Al igual que en el método de soporte completo, el sistema de soporte parcial se desmonta gradualmente tras el ensamblaje, monitoreándose la deflexión de la cercha durante el desmontaje para asegurar que no ocurran cambios bruscos de tensión.
Ventajas y limitaciones del método masivo en altura
El método de montaje en altura ofrece dos ventajas clave que lo convierten en una opción preferida para muchos proyectos de cerchas. Primero, su proceso constructivo es sencillo y rentable: elimina la necesidad de talleres de prefabricación a gran escala o equipos pesados de elevación (como grúas sobre orugas para izado integral), reduciendo tanto los costos de alquiler de equipos como el tiempo de preparación en el sitio.

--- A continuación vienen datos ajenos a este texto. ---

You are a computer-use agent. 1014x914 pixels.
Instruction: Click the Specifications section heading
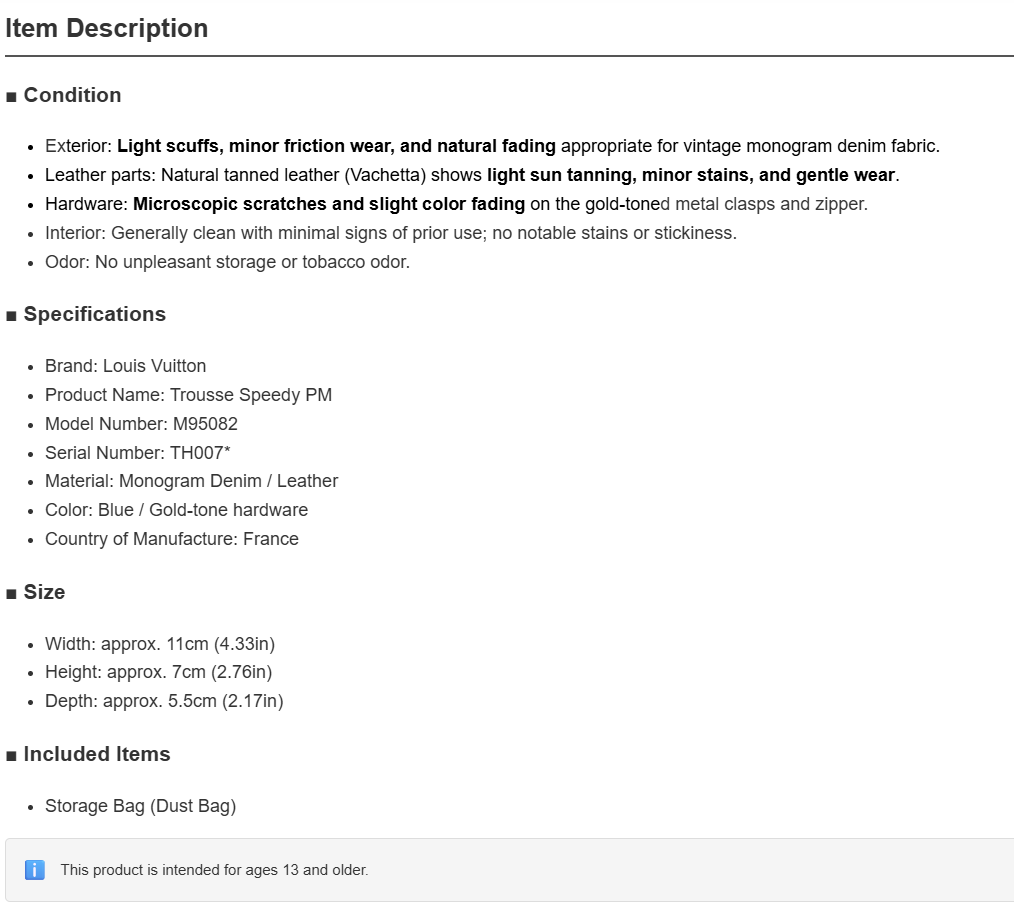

Segundo, ahorra materiales: los soportes temporales (especialmente en el método de soporte parcial) utilizan mucho menos acero que las plataformas de ensamblaje completas, lo que se alinea con las prácticas de construcción sostenible.
Sin embargo, el método también tiene limitaciones notables. Es altamente sensible a los parámetros de diseño de las cerchas: factores como la luz de la cercha (luces superiores a 30 metros pueden requerir soportes adicionales), el tamaño de la cuadrícula de columnas (una separación irregular de columnas puede complicar la colocación de soportes) y la deflexión (las cerchas largas pueden pandearse excesivamente durante el ensamblaje) pueden afectar todos ellos su viabilidad. Además, depende en gran medida de operaciones al aire libre, lo que lo hace vulnerable a las condiciones climáticas: lluvia, vientos fuertes (superiores a 5 m/s) o temperaturas extremas pueden retrasar el trabajo y aumentar los riesgos de seguridad. Por último, requiere un sitio de construcción relativamente amplio para la prefabricación en tierra de componentes o unidades pequeñas, lo cual puede ser una limitante en áreas urbanas densas donde el espacio es escaso.
En resumen, el método de montaje en altura—mediante sus subtipos de soporte completo y soporte parcial—proporciona una solución versátil para la instalación de cerchas en estructuras de acero. Al adaptar el método al tamaño, complejidad y condiciones del sitio de la cercha, los equipos de construcción pueden equilibrar eficiencia, costo y seguridad, garantizando un ensamblaje exitoso de las cerchas que cumpla con los requisitos de rendimiento estructural.